My father came from a broken home and turned things around and has been one of the few people in my life who has never gone back on his word. His example has proven to me that cycles can be broken (even if it is difficult).

Now living in the city I am extremely thankful that I have the virtues instilled in me by growing up in a lower middle class household. I am thankful I had to work every summer on my uncle’s farm just so I could eventually have enough money to by a computer. I am thankful that clothing, nice cars, and material possessions aren’t the primary focus of my life.

However a few things I grew up with that I do not want my son to experience. Watching his close friends lose siblings to violence or drugs.

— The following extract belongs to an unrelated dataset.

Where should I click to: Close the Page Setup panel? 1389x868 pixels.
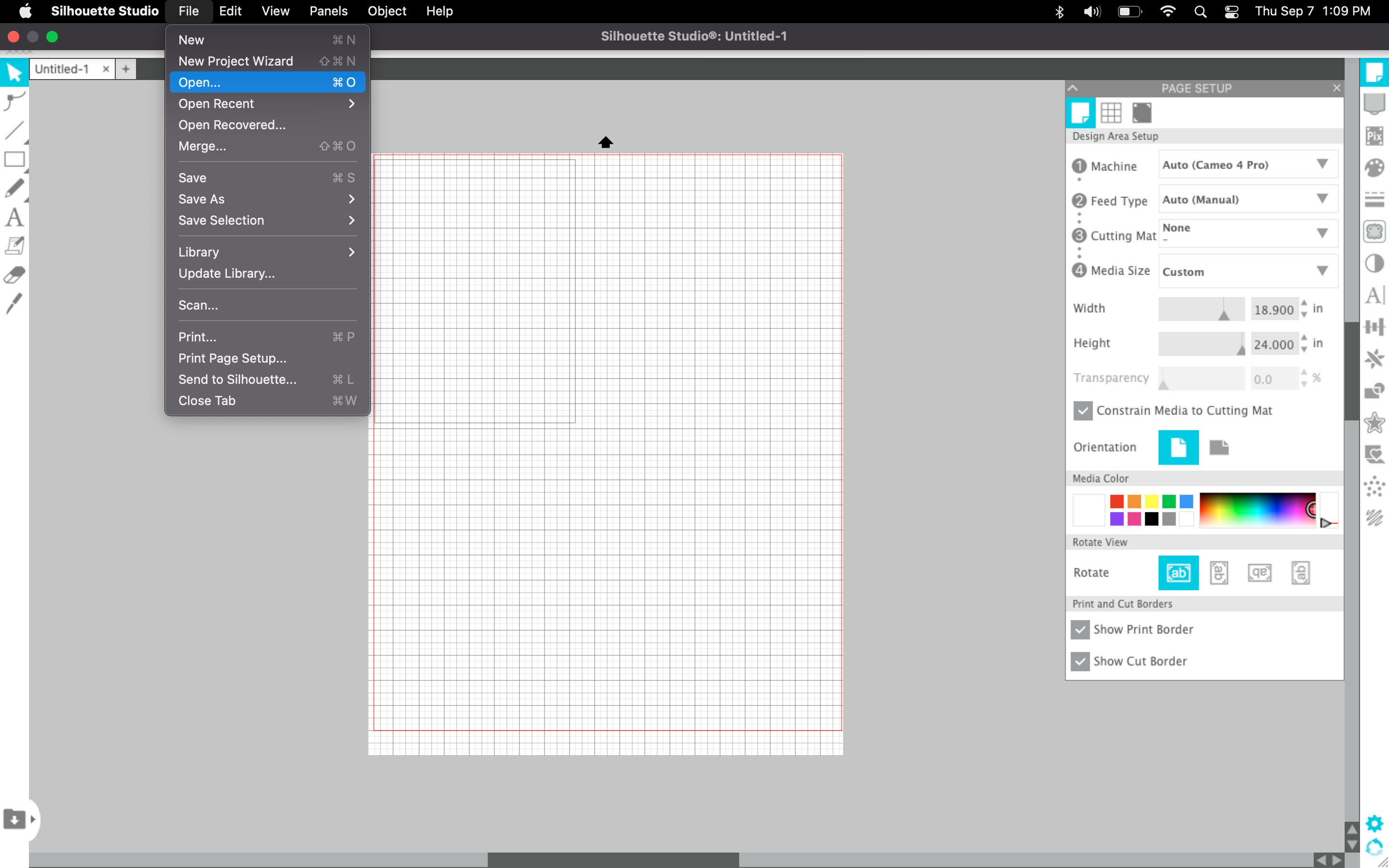1336,88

I do not want him to experience having to waste hours in the classroom desperately trying to learn something while the other kids heckle the teacher.

These type of things can happen anywhere but I think it is perfectly reasonable to recognize the virtues and vices inherent to any area that one finds themselves. Without this discussion how are we going to identify the vices and problems that surround us and work towards solution.

I suppose my point finally being is that chronic problems and vices are to be found everywhere be it rich, poor, urban , or rural.

I think ultimately it is important to recognize that the problem is ultimately sin and the fallen human condition. People of character arise in all walks of life. However to claim that this is the property of any particular class of people is false as all have their own particular vices.

UPDATE.2: And this comment:

Rod, as I think you know, I have been a teacher in an inner city high school for over a decade now. In that time I have seen many amazing, beautiful things accomplished because people from all walks of life made the decision to take a real and sincere interest in the lives of those students and families living in the surrounding neighborhoods.

But this is not that story. Just last Friday morning I awoke to the news that there had been a shooting overnight in the neighborhood in which my school is located. Each time this happens I instinctively brace myself for the worst case scenario, and for the third time in my teaching career at this school just such a scenario became reality. An amazing student I had had in my class just 2 years ago was senselessly shot and murdered in an alley on her way home for work for what appears to be according to the police nothing more than an armed robbery looking for drug money. I have many close African American friends who are not only teachers in this school, but are actually graduates from this school that have returned to teach here.
We often have the discussions that are going on in your blog right now. But with one exception, none of those of those African American teachers/former students have chosen to move back into the neighborhood. It is because they all have attested to the fact that the chaos and dysfunction that they struggled so hard to break free from is something they have absolutely no desire to now see their own children struggle with. And the one teacher who is living in the immediate neighborhood surrounding the school does so because she is living with and caring for her mother. And she began asking me as soon as her daughter was pre-school age what type of home schooling curriculum I used for my children and what information I might have regarding some of the religious private schools in the surrounding communities.

And all of these teachers are still part of the community. They still go to family birthday parties and visit friends in the neighborhood and attend church at their community churches. They love their neighborhood and all of the people living in it, and chose to come back and work in it for that reason. But they were not willing to sacrifice their family’s safety and prosperity over what they would call a misplaced sense of loyalty. In the end it was not about being socially “right” or “wrong”. For them personally It was about individuals weighing all of the endless factors that go into being a family and part of a community and whether or not the values of that community make it acceptable for you to continue to be a part of it at the closest levels and whether or not you sacrifice what you perceive to be the greater good for your own family. Everyone should be able to make this decision without being shouted down or disrespected regardless of what they choose.